EXERCISE 1 -
Answer these questions about the forum thread below on deriving sessions from web logs:
(a) In which discussion forum section was the thread started?
(b) What data type does the LogFiles table assign to the PAGE_NAME column?
(c) What does the poster suspect the needed query involves?

TEXT TO READ -
>>>>>

SQL Server Performance

Getting Sessions From Web Logs

Discussion in 'General Developer Questions' started by tarr11, Jun 20, 2003.

  1. tarr11 New Member


    Hi I'm trying to load my IIS logs into a SQL table, and determine
    user "sessions" from this. Ignoring all the problems with the
    stateless web, etc, here's what the table looks like:

    create table LogFiles
    (
    SESSION_ID char(20),
    DATE_CREATED datetime not null,
    PAGE_NAME char(10) not null,
    QUERY_STRING char(100)
    )


    create table Sessions
    (
    SESSION_ID char(20) not null,
    DATE_STARTED datetime not null,
    DATE_ENDED datetime not null
    )


    my puny brain can't figure out the query here. I suspect it involves
    correlated subqueries and self joins, but I can't make it work.

<<<<<

TASK DATA -
>>>>>

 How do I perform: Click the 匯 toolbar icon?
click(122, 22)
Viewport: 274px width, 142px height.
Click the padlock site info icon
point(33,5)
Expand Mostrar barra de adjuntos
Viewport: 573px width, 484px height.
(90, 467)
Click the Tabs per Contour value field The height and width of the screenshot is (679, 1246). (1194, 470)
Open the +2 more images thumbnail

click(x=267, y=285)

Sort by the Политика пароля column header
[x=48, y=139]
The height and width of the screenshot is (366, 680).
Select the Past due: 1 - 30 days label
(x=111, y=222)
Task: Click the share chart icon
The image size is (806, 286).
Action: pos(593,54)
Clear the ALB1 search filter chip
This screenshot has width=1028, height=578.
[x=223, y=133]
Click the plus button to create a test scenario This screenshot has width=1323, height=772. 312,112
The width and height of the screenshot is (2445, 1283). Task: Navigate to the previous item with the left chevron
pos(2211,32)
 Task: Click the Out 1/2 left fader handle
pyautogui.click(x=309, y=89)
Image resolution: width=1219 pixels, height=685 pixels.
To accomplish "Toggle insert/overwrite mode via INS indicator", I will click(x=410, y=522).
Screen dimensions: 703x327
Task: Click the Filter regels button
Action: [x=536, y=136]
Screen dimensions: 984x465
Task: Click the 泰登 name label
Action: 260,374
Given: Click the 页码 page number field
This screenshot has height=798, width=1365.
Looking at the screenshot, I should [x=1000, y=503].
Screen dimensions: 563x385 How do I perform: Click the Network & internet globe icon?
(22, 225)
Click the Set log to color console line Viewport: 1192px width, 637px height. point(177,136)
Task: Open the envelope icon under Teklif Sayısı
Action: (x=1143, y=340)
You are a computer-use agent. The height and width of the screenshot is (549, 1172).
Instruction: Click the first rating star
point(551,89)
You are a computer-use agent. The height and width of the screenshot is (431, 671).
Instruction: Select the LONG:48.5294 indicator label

<<<<<

EXERCISE 2 - In the records, edit every line from the one containing "Task: Click the Out 1/2 left fader handle" through the end of the records, replacing "Instruction" with "Directive" and leaving all else unchanged. Return only those lines.

CORRECT OUTPUT 1 -
(a) General Developer Questions
(b) char(10), not null
(c) Correlated subqueries and self joins

CORRECT OUTPUT 2 -
 Task: Click the Out 1/2 left fader handle
pyautogui.click(x=309, y=89)
Image resolution: width=1219 pixels, height=685 pixels.
To accomplish "Toggle insert/overwrite mode via INS indicator", I will click(x=410, y=522).
Screen dimensions: 703x327
Task: Click the Filter regels button
Action: [x=536, y=136]
Screen dimensions: 984x465
Task: Click the 泰登 name label
Action: 260,374
Given: Click the 页码 page number field
This screenshot has height=798, width=1365.
Looking at the screenshot, I should [x=1000, y=503].
Screen dimensions: 563x385 How do I perform: Click the Network & internet globe icon?
(22, 225)
Click the Set log to color console line Viewport: 1192px width, 637px height. point(177,136)
Task: Open the envelope icon under Teklif Sayısı
Action: (x=1143, y=340)
You are a computer-use agent. The height and width of the screenshot is (549, 1172).
Directive: Click the first rating star
point(551,89)
You are a computer-use agent. The height and width of the screenshot is (431, 671).
Directive: Select the LONG:48.5294 indicator label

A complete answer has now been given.